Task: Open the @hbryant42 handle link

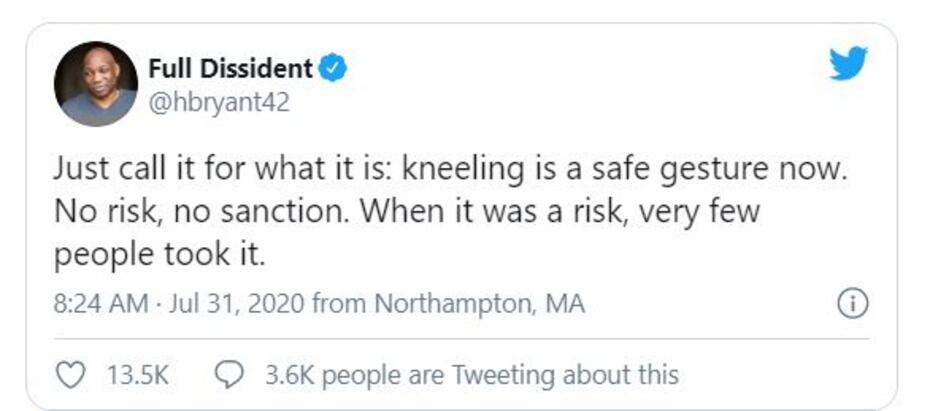Action: pyautogui.click(x=218, y=102)
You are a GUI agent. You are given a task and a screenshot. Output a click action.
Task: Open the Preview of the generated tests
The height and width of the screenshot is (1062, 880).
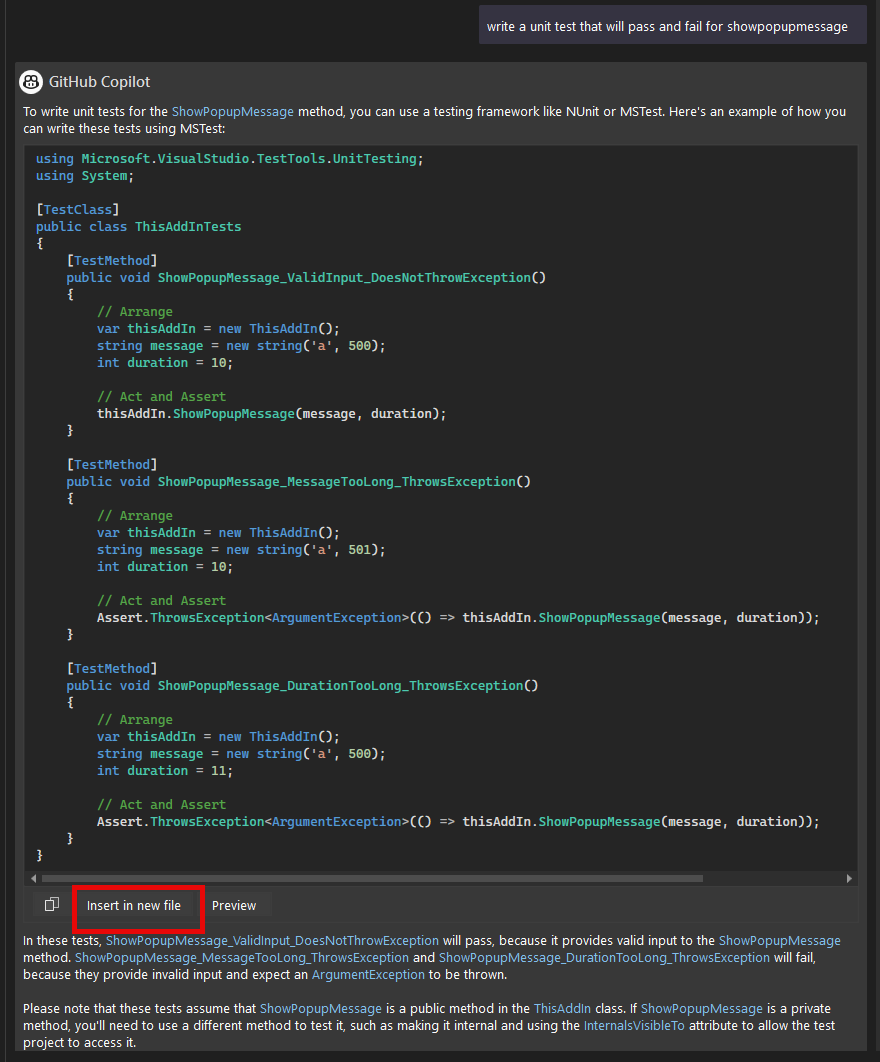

**ASSIGNMENT**: When you copy the entries above, keep every word exactly and omit the images.

**COMPLETED TASK**:
Task: Open the @hbryant42 handle link

Action: pyautogui.click(x=218, y=102)
You are a GUI agent. You are given a task and a screenshot. Output a click action.
Task: Open the Preview of the generated tests
The height and width of the screenshot is (1062, 880).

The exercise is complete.